-- BEGIN DATA SUPPLIED --

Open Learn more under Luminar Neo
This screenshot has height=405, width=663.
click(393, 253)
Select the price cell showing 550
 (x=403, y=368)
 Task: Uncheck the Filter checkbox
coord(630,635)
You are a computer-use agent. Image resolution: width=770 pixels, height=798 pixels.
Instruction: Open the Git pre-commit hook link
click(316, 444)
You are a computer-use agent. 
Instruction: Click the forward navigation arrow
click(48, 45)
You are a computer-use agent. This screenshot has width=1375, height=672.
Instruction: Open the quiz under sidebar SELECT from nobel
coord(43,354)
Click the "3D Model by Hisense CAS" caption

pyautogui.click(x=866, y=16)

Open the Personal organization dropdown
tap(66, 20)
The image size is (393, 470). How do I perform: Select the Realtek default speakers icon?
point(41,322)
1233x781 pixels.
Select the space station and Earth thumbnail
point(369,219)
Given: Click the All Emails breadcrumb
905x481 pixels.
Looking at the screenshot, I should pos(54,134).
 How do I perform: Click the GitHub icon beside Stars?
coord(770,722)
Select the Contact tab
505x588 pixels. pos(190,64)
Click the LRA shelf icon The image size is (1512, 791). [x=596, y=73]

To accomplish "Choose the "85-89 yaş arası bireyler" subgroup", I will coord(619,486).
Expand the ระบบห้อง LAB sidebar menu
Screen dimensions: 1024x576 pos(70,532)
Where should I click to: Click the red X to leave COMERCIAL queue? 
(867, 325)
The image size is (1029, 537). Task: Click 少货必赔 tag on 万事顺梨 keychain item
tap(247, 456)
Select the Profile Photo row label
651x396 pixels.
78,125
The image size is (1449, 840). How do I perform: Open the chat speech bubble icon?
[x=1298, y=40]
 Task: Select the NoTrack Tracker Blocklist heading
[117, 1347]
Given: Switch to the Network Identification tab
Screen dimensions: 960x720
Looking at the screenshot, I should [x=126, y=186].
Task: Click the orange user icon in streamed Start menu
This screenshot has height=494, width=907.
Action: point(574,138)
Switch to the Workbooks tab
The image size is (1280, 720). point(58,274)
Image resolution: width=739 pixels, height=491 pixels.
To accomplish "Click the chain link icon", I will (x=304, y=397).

-- END DATA SUPPLIED --

**DIRECTIVE:** Pick out each line of the material above that contains the word "sidebar".

**FINAL RESULT:**
Instruction: Open the quiz under sidebar SELECT from nobel
Expand the ระบบห้อง LAB sidebar menu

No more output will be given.